The Wall Street Journal has an interesting piece about small Internet firms that have filed antitrust lawsuits against Google. It just so happens that the attorney representing these small companies, Rick Rule, is also the longtime chief outside counsel on competition issues for Microsoft.
A coincidence? An excerpt from the story:
“My reaction was, ‘What the heck is this?’ ” says Mark Sheriff, an Ohio attorney who represents Google, speaking of the involvement of Mr. Rule and his powerhouse law firm, Cadwalader, Wickersham & Taft LLP, whose antitrust practice is based in Washington, D.C. “It’s not every day that a big D.C. law firm like Cadwalader gets involved in a collections lawsuit in Ohio.”
More:
To Google, the pattern is clear: It contends Microsoft is embarking on a proxy war against it through various apparently unrelated cases, preparing the ground for a broader antitrust assault of some sort on Google’s dominance in the online world. “It’s become clear that our competitors are scouring court dockets around the world looking for complaints against Google into which they can inject themselves, learn more about our business practices, and use that information to develop a broader antitrust complaint against us,” said a Google spokesman, Adam Kovacevich.

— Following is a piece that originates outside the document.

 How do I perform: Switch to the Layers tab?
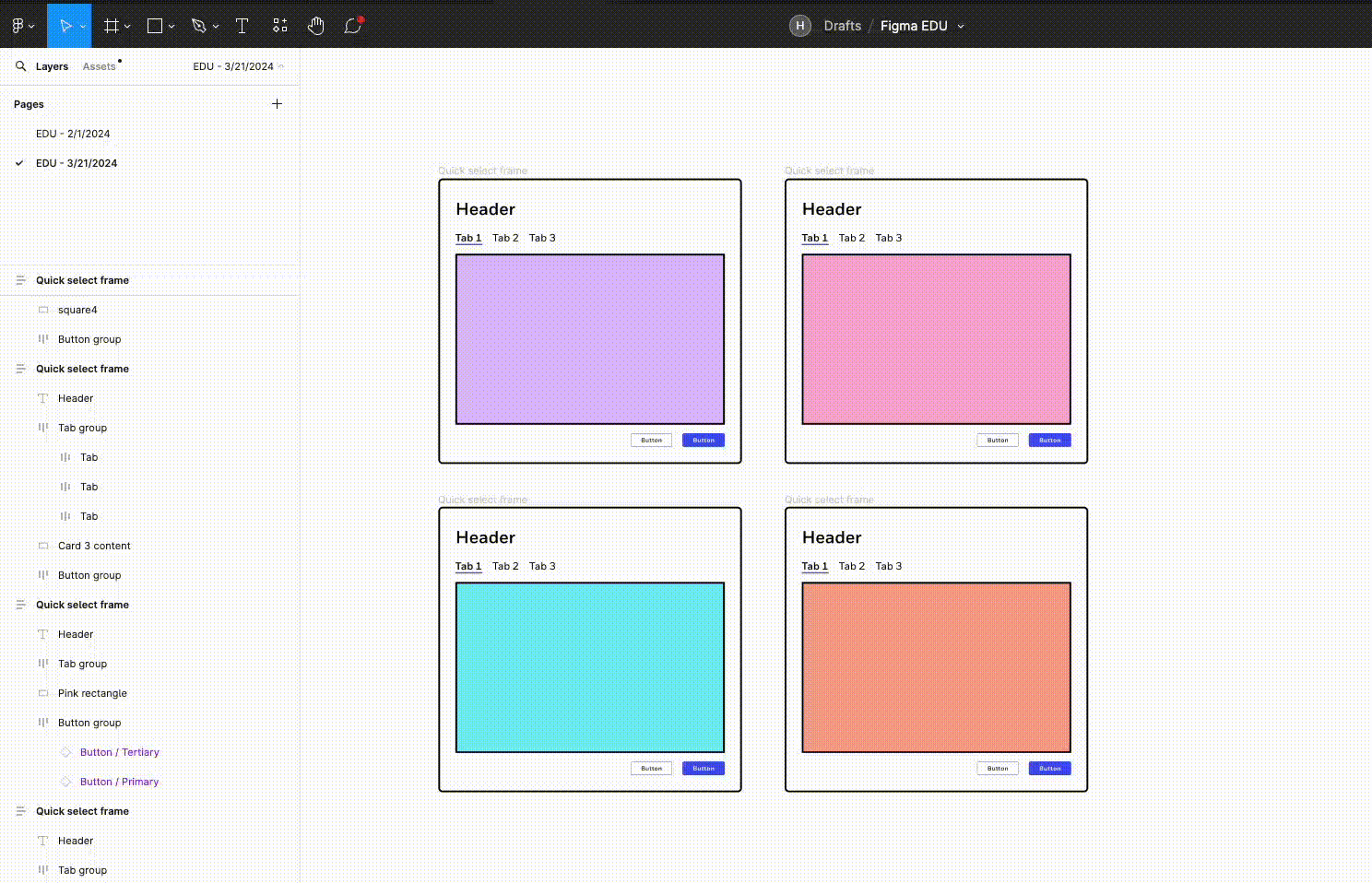[52, 66]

Microsoft calls that nonsense. It says it neither initiated nor is funding the small Internet firms’ antitrust lawsuits. The plaintiffs and their legal counsel also deny that Microsoft orchestrated the actions. The Internet firms say they chose Cadwalader and Mr. Rule on their own.
If Microsoft is indeed behind the lawsuits, it would be a pretty clever strategy and obviously, a role reversal:
For many years, it was Microsoft that had to fight off charges–from the Justice Department and from European authorities–of abusing its market power to crush rivals. The official challenges followed numerous complaints from competing software companies, such as Web-browser maker Netscape Communications Corp.

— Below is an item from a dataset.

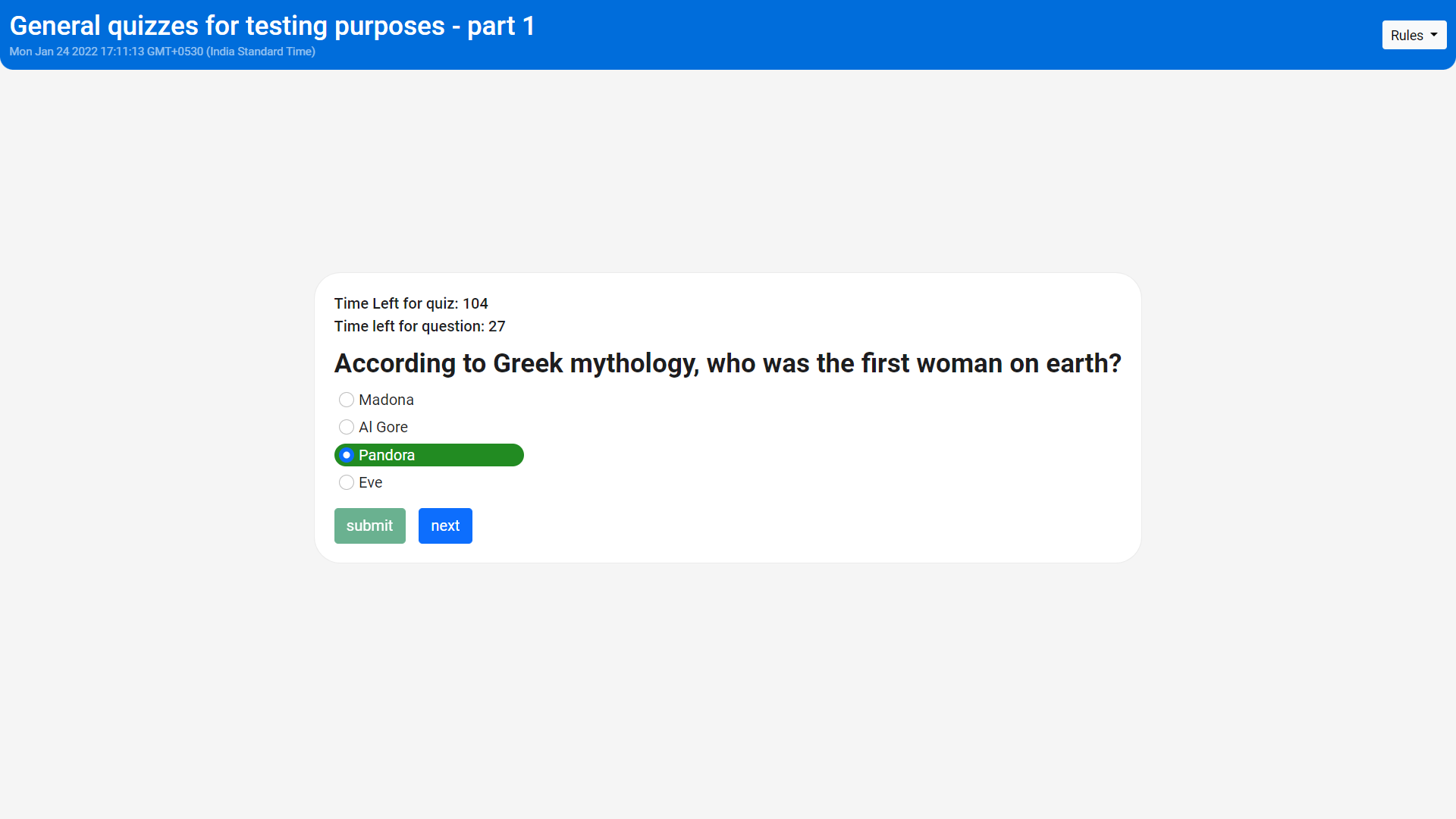Open the Rules dropdown
The height and width of the screenshot is (819, 1456).
[1414, 35]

Some legal experts think Microsoft now is taking a page from those firms’ playbook to try to stir up official scrutiny of its own nemesis, Google. “Microsoft is doing a lot to try and harass Google on the antitrust front,” says Eric Goldman, director of the High Tech Law institute at the Santa Clara University School of Law in California.
As the Justice Department’s antitrust chief Christine Varney put it, “Microsoft is so last century.” Google wears the bullseye now. Should be an interesting story to follow.